Tenders may be formulated and submitted in any language in which the solicitation documents have been issued or in any other language that the procuring entity specifies in the solicitation documents.

Loi sur les approvisionnements de 2002

Article 17

Langue


Les documents de préqualification, les documents de sollicitation et autres documents pour la sollicitation d'offres, les offres ou sommations doivent être formulés en anglais, sauf lorsque le kiribati est indiqué autrement dans le cas où :

(a) la procédure d'approvisionnement est limitée seulement aux fournisseurs ou aux entrepreneurs nationaux, conformément à l'article 8.1, ou

(b) l'entité d'approvisionnement décide, en vue de la faible valeur des biens, de l'élaboration des services à acheter, dont seuls les fournisseurs ou entrepreneurs nationaux sont susceptibles de s'intéresser.

Article 29

Langue des offres


Les offres peuvent être formulées et présentées en n'importe quelle langue dans laquelle les documents de sollicitation ont été publiés ou dans une autre langue que l'entité d'approvisionnement que celle utilisée dans les documents de sollicitation.

La politique de bilinguisme pratiquée par l'État des Kiribati semble plutôt égalitaire, le gilbertin ayant un net avantage sur la langue officielle.
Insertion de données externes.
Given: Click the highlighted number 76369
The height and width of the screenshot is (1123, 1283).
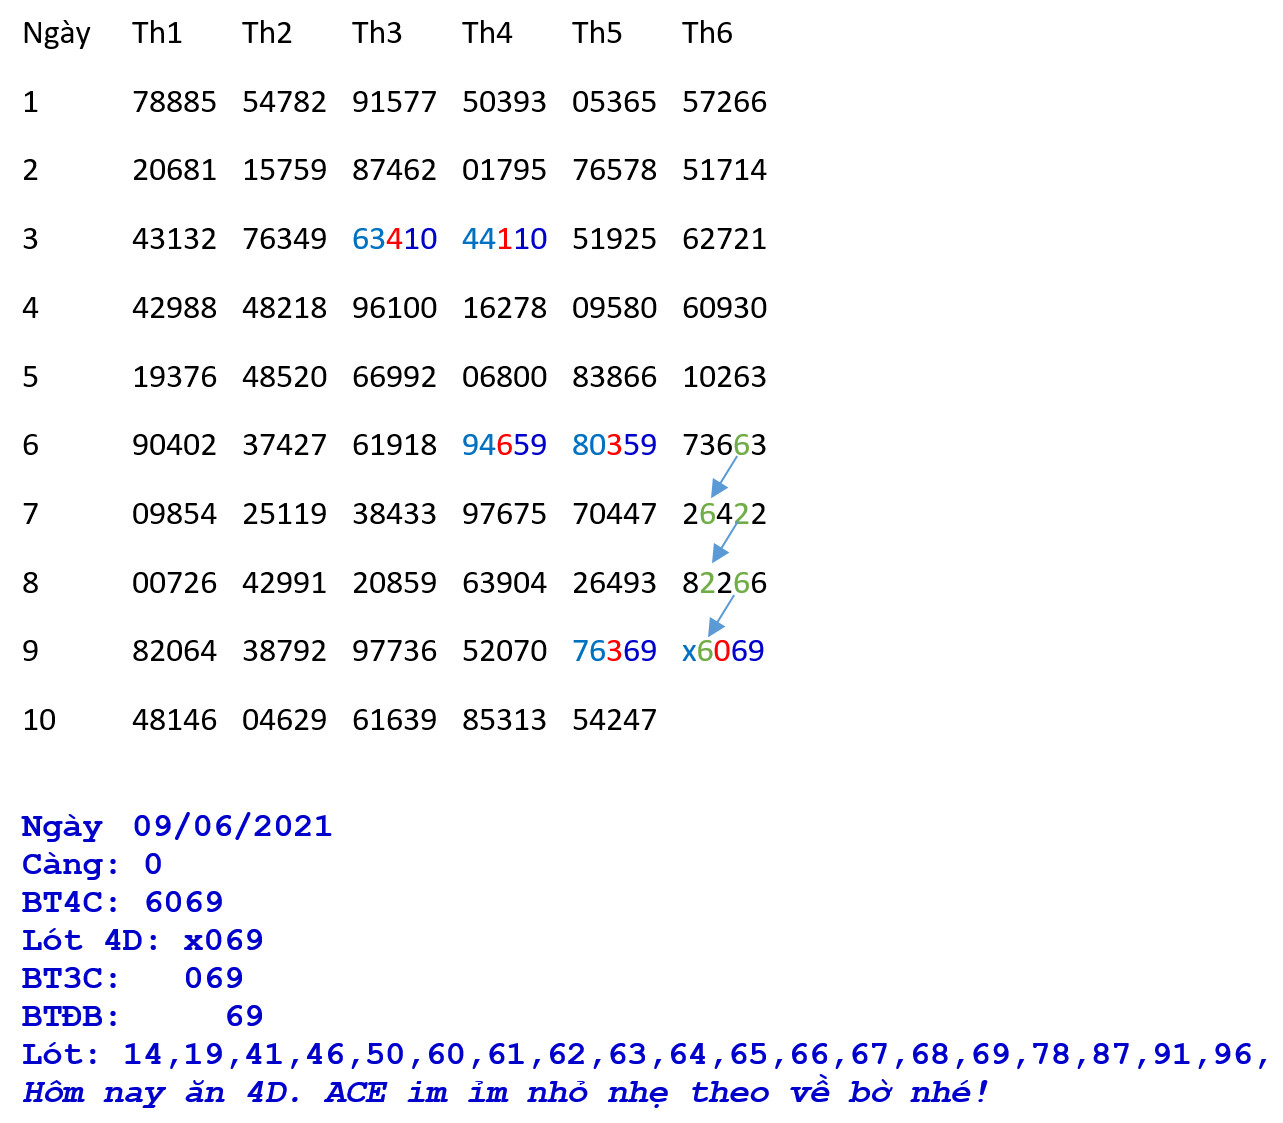Looking at the screenshot, I should click(x=614, y=651).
Il faut dire que l'anglais n'est la langue maternelle d'à peu près personne et qu'il se trouve peu d'individus pour s'exprimer en cette langue dans la vie quotidienne. Bref, la politique linguistique de la république de Kiribati s'apparente à une politique de libération post-coloniale. La langue de l'ancien colonisateur continue de s'accaparer les rôles de prestige, mais la langue nationale réussit relativement à tenir tête à la puissante langue anglaise. Pour le moment, le gilbertin est encore relégué aux situations de communications informelles, mais cette situation est probablement appelée à changer au cours des prochaines décennies.
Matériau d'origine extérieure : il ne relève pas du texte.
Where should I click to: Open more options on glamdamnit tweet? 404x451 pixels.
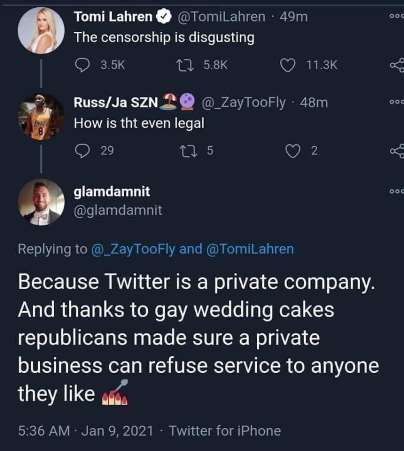point(397,191)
Dernière mise à jour: 28 déc. 2023

Bibliographie

GUGLIELMELLI, Vincenzo. Échanges de documents avec l'auteur, Marseille, novembre 2002.

MOYSE-FAURIE, Claire. «Langues minoritaires et politiques linguistiques: le cas des langues océaniennes», dans Mémoires no 8, Société de Linguistique de Paris, 1999, p. 79-104.

REPUBLIC OF KIRIBATI. «Education for all» dans The Year 2000 Assessment Country Report, Bairiki, Ministry of Education Training and Technology, 1999.

YACOUB, Joseph. «L’Océanie et ses minorités» dans Les minorités dans le monde, Paris, Desclée de Brouwer, 1998, p. 709-110.